- [WORK TO COMPLETE] Copy the records below exactly as they appear.

(Collection entries)
Start of Block

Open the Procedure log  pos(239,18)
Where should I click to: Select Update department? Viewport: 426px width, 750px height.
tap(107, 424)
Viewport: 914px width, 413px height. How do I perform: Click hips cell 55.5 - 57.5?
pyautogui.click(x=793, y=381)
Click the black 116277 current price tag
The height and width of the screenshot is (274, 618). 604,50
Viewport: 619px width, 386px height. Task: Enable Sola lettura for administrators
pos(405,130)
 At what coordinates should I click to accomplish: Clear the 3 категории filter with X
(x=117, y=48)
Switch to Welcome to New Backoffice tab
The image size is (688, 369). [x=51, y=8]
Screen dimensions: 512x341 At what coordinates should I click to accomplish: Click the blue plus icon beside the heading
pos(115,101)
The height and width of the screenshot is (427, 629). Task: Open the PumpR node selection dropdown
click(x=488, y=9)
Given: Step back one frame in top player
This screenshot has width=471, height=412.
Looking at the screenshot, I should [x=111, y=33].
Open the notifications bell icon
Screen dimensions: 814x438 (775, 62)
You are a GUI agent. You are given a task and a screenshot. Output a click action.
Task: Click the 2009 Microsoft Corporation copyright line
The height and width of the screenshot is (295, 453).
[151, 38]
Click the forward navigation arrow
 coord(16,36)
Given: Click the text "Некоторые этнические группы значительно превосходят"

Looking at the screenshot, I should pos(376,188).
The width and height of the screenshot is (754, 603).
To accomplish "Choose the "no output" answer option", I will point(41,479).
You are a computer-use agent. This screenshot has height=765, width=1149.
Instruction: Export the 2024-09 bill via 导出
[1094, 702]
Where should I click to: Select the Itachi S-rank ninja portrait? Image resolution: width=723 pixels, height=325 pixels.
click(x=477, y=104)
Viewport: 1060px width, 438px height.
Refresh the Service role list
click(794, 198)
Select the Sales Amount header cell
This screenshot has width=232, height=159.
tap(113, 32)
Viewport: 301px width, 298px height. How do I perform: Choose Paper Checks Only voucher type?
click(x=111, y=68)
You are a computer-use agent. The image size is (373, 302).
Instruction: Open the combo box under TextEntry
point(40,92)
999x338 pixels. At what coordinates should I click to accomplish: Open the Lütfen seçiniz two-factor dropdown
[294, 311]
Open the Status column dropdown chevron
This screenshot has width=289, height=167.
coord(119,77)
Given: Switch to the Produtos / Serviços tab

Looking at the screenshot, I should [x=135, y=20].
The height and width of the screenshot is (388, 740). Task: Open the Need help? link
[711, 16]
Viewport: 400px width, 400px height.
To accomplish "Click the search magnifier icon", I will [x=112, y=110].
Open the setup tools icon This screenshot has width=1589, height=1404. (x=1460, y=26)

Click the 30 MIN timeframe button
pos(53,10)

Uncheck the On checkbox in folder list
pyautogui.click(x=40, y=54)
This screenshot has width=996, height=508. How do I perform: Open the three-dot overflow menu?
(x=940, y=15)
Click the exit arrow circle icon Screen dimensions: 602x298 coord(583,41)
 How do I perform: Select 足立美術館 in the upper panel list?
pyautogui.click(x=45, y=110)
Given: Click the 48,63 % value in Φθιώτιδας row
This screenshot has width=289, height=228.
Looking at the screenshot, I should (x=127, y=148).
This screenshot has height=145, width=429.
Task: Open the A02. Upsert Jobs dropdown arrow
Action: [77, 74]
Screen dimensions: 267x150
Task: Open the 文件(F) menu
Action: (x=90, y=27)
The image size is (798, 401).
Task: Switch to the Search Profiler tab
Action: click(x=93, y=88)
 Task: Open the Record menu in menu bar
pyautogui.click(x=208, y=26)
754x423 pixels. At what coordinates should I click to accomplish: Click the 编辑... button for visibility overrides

End of Block

- [WRITTEN SOLUTION]
Open the Procedure log  pos(239,18)
Where should I click to: Select Update department? Viewport: 426px width, 750px height.
tap(107, 424)
Viewport: 914px width, 413px height. How do I perform: Click hips cell 55.5 - 57.5?
pyautogui.click(x=793, y=381)
Click the black 116277 current price tag
The height and width of the screenshot is (274, 618). 604,50
Viewport: 619px width, 386px height. Task: Enable Sola lettura for administrators
pos(405,130)
 At what coordinates should I click to accomplish: Clear the 3 категории filter with X
(x=117, y=48)
Switch to Welcome to New Backoffice tab
The image size is (688, 369). [x=51, y=8]
Screen dimensions: 512x341 At what coordinates should I click to accomplish: Click the blue plus icon beside the heading
pos(115,101)
The height and width of the screenshot is (427, 629). Task: Open the PumpR node selection dropdown
click(x=488, y=9)
Given: Step back one frame in top player
This screenshot has width=471, height=412.
Looking at the screenshot, I should [x=111, y=33].
Open the notifications bell icon
Screen dimensions: 814x438 (775, 62)
You are a GUI agent. You are given a task and a screenshot. Output a click action.
Task: Click the 2009 Microsoft Corporation copyright line
The height and width of the screenshot is (295, 453).
[151, 38]
Click the forward navigation arrow
 coord(16,36)
Given: Click the text "Некоторые этнические группы значительно превосходят"

Looking at the screenshot, I should pos(376,188).
The width and height of the screenshot is (754, 603).
To accomplish "Choose the "no output" answer option", I will point(41,479).
You are a computer-use agent. This screenshot has height=765, width=1149.
Instruction: Export the 2024-09 bill via 导出
[1094, 702]
Where should I click to: Select the Itachi S-rank ninja portrait? Image resolution: width=723 pixels, height=325 pixels.
click(x=477, y=104)
Viewport: 1060px width, 438px height.
Refresh the Service role list
click(794, 198)
Select the Sales Amount header cell
This screenshot has width=232, height=159.
tap(113, 32)
Viewport: 301px width, 298px height. How do I perform: Choose Paper Checks Only voucher type?
click(x=111, y=68)
You are a computer-use agent. The image size is (373, 302).
Instruction: Open the combo box under TextEntry
point(40,92)
999x338 pixels. At what coordinates should I click to accomplish: Open the Lütfen seçiniz two-factor dropdown
[294, 311]
Open the Status column dropdown chevron
This screenshot has width=289, height=167.
coord(119,77)
Given: Switch to the Produtos / Serviços tab

Looking at the screenshot, I should [x=135, y=20].
The height and width of the screenshot is (388, 740). Task: Open the Need help? link
[711, 16]
Viewport: 400px width, 400px height.
To accomplish "Click the search magnifier icon", I will [x=112, y=110].
Open the setup tools icon This screenshot has width=1589, height=1404. (x=1460, y=26)

Click the 30 MIN timeframe button
pos(53,10)

Uncheck the On checkbox in folder list
pyautogui.click(x=40, y=54)
This screenshot has width=996, height=508. How do I perform: Open the three-dot overflow menu?
(x=940, y=15)
Click the exit arrow circle icon Screen dimensions: 602x298 coord(583,41)
 How do I perform: Select 足立美術館 in the upper panel list?
pyautogui.click(x=45, y=110)
Given: Click the 48,63 % value in Φθιώτιδας row
This screenshot has width=289, height=228.
Looking at the screenshot, I should (x=127, y=148).
This screenshot has height=145, width=429.
Task: Open the A02. Upsert Jobs dropdown arrow
Action: [77, 74]
Screen dimensions: 267x150
Task: Open the 文件(F) menu
Action: (x=90, y=27)
The image size is (798, 401).
Task: Switch to the Search Profiler tab
Action: click(x=93, y=88)
 Task: Open the Record menu in menu bar
pyautogui.click(x=208, y=26)
754x423 pixels. At what coordinates should I click to accomplish: Click the 编辑... button for visibility overrides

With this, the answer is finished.